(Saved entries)
- Opening Delimiter -

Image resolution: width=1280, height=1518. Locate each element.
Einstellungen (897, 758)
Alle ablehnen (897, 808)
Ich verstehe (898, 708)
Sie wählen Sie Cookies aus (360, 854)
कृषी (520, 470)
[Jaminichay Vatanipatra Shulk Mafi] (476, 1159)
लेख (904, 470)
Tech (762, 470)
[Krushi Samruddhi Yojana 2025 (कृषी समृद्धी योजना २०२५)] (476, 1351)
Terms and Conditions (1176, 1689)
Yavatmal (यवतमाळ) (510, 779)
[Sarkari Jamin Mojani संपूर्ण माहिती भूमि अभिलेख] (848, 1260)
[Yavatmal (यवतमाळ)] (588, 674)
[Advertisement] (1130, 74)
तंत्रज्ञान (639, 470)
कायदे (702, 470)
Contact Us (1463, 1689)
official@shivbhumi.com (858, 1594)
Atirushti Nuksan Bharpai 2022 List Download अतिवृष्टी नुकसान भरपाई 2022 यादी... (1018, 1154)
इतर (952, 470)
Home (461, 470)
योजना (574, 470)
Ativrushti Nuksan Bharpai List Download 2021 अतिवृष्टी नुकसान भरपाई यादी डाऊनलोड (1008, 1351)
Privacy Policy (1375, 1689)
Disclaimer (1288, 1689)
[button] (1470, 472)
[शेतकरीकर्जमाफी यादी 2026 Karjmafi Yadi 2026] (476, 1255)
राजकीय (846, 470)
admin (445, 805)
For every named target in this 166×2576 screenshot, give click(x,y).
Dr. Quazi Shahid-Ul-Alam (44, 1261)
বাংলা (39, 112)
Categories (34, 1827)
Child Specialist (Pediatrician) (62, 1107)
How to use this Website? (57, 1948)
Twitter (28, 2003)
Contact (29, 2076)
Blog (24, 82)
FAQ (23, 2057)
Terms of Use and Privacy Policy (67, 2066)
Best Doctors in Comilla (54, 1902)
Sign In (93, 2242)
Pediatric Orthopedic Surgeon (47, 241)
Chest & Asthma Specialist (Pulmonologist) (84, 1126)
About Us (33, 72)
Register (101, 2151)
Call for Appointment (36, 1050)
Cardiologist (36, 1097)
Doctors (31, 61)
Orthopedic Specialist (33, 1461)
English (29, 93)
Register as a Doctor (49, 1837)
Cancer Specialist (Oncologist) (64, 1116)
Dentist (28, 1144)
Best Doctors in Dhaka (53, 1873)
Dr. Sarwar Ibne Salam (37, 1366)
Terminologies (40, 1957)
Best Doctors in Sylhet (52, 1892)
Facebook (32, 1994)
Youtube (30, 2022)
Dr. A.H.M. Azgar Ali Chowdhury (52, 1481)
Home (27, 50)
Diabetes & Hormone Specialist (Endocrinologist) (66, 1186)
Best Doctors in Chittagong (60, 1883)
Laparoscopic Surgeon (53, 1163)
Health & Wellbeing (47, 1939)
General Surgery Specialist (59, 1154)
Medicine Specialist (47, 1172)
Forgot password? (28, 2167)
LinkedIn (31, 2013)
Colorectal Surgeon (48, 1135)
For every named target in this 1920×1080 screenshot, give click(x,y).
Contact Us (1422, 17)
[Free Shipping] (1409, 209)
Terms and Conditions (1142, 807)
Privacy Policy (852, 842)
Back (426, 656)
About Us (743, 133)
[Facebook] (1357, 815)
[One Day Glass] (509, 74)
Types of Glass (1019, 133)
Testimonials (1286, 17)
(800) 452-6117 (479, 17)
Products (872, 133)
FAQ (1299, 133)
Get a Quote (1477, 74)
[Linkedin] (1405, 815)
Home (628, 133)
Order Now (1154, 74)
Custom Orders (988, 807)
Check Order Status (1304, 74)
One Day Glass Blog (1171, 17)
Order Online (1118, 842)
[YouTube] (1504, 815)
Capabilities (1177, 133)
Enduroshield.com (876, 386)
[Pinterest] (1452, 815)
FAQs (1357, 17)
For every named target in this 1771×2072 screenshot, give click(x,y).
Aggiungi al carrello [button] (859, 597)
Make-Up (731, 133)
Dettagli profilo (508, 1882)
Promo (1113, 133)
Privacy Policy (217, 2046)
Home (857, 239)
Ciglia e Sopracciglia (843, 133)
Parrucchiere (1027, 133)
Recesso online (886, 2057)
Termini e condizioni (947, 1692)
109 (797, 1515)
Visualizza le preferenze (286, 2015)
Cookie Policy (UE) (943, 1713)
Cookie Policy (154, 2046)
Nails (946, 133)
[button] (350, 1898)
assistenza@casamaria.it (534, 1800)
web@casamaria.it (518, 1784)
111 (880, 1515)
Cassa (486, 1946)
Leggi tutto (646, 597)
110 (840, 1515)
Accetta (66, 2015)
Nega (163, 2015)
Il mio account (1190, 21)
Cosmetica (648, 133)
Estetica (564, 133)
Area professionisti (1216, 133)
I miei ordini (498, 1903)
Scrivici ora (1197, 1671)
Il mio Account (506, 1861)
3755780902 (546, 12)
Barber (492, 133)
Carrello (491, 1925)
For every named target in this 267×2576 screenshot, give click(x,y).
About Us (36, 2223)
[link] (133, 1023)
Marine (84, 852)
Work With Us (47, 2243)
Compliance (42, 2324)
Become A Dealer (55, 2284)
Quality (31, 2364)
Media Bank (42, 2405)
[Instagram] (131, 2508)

- Closing Delimiter -

TASK PROMPT: All entries above are to be repeated verbatim, down to the last line.

OUTPUT BELOW:
Image resolution: width=1280, height=1518. Locate each element.
Einstellungen (897, 758)
Alle ablehnen (897, 808)
Ich verstehe (898, 708)
Sie wählen Sie Cookies aus (360, 854)
कृषी (520, 470)
[Jaminichay Vatanipatra Shulk Mafi] (476, 1159)
लेख (904, 470)
Tech (762, 470)
[Krushi Samruddhi Yojana 2025 (कृषी समृद्धी योजना २०२५)] (476, 1351)
Terms and Conditions (1176, 1689)
Yavatmal (यवतमाळ) (510, 779)
[Sarkari Jamin Mojani संपूर्ण माहिती भूमि अभिलेख] (848, 1260)
[Yavatmal (यवतमाळ)] (588, 674)
[Advertisement] (1130, 74)
तंत्रज्ञान (639, 470)
कायदे (702, 470)
Contact Us (1463, 1689)
official@shivbhumi.com (858, 1594)
Atirushti Nuksan Bharpai 2022 List Download अतिवृष्टी नुकसान भरपाई 2022 यादी... (1018, 1154)
इतर (952, 470)
Home (461, 470)
योजना (574, 470)
Ativrushti Nuksan Bharpai List Download 2021 अतिवृष्टी नुकसान भरपाई यादी डाऊनलोड (1008, 1351)
Privacy Policy (1375, 1689)
Disclaimer (1288, 1689)
[button] (1470, 472)
[शेतकरीकर्जमाफी यादी 2026 Karjmafi Yadi 2026] (476, 1255)
राजकीय (846, 470)
admin (445, 805)
For every named target in this 166×2576 screenshot, give click(x,y).
Dr. Quazi Shahid-Ul-Alam (44, 1261)
বাংলা (39, 112)
Categories (34, 1827)
Child Specialist (Pediatrician) (62, 1107)
How to use this Website? (57, 1948)
Twitter (28, 2003)
Contact (29, 2076)
Blog (24, 82)
FAQ (23, 2057)
Terms of Use and Privacy Policy (67, 2066)
Best Doctors in Comilla (54, 1902)
Sign In (93, 2242)
Pediatric Orthopedic Surgeon (47, 241)
Chest & Asthma Specialist (Pulmonologist) (84, 1126)
About Us (33, 72)
Register (101, 2151)
Call for Appointment (36, 1050)
Cardiologist (36, 1097)
Doctors (31, 61)
Orthopedic Specialist (33, 1461)
English (29, 93)
Register as a Doctor (49, 1837)
Cancer Specialist (Oncologist) (64, 1116)
Dentist (28, 1144)
Best Doctors in Dhaka (53, 1873)
Dr. Sarwar Ibne Salam (37, 1366)
Terminologies (40, 1957)
Best Doctors in Sylhet (52, 1892)
Facebook (32, 1994)
Youtube (30, 2022)
Dr. A.H.M. Azgar Ali Chowdhury (52, 1481)
Home (27, 50)
Diabetes & Hormone Specialist (Endocrinologist) (66, 1186)
Best Doctors in Chittagong (60, 1883)
Laparoscopic Surgeon (53, 1163)
Health & Wellbeing (47, 1939)
General Surgery Specialist (59, 1154)
Medicine Specialist (47, 1172)
Forgot password? (28, 2167)
LinkedIn (31, 2013)
Colorectal Surgeon (48, 1135)
For every named target in this 1920×1080 screenshot, give click(x,y).
Contact Us (1422, 17)
[Free Shipping] (1409, 209)
Terms and Conditions (1142, 807)
Privacy Policy (852, 842)
Back (426, 656)
About Us (743, 133)
[Facebook] (1357, 815)
[One Day Glass] (509, 74)
Types of Glass (1019, 133)
Testimonials (1286, 17)
(800) 452-6117 (479, 17)
Products (872, 133)
FAQ (1299, 133)
Get a Quote (1477, 74)
[Linkedin] (1405, 815)
Home (628, 133)
Order Now (1154, 74)
Custom Orders (988, 807)
Check Order Status (1304, 74)
One Day Glass Blog (1171, 17)
Order Online (1118, 842)
[YouTube] (1504, 815)
Capabilities (1177, 133)
Enduroshield.com (876, 386)
[Pinterest] (1452, 815)
FAQs (1357, 17)
For every named target in this 1771×2072 screenshot, give click(x,y).
Aggiungi al carrello [button] (859, 597)
Make-Up (731, 133)
Dettagli profilo (508, 1882)
Promo (1113, 133)
Privacy Policy (217, 2046)
Home (857, 239)
Ciglia e Sopracciglia (843, 133)
Parrucchiere (1027, 133)
Recesso online (886, 2057)
Termini e condizioni (947, 1692)
109 (797, 1515)
Visualizza le preferenze (286, 2015)
Cookie Policy (UE) (943, 1713)
Cookie Policy (154, 2046)
Nails (946, 133)
[button] (350, 1898)
assistenza@casamaria.it (534, 1800)
web@casamaria.it (518, 1784)
111 (880, 1515)
Cassa (486, 1946)
Leggi tutto (646, 597)
110 (840, 1515)
Accetta (66, 2015)
Nega (163, 2015)
Il mio account (1190, 21)
Cosmetica (648, 133)
Estetica (564, 133)
Area professionisti (1216, 133)
I miei ordini (498, 1903)
Scrivici ora (1197, 1671)
Il mio Account (506, 1861)
3755780902 (546, 12)
Barber (492, 133)
Carrello (491, 1925)
For every named target in this 267×2576 screenshot, give click(x,y).
About Us (36, 2223)
[link] (133, 1023)
Marine (84, 852)
Work With Us (47, 2243)
Compliance (42, 2324)
Become A Dealer (55, 2284)
Quality (31, 2364)
Media Bank (42, 2405)
[Instagram] (131, 2508)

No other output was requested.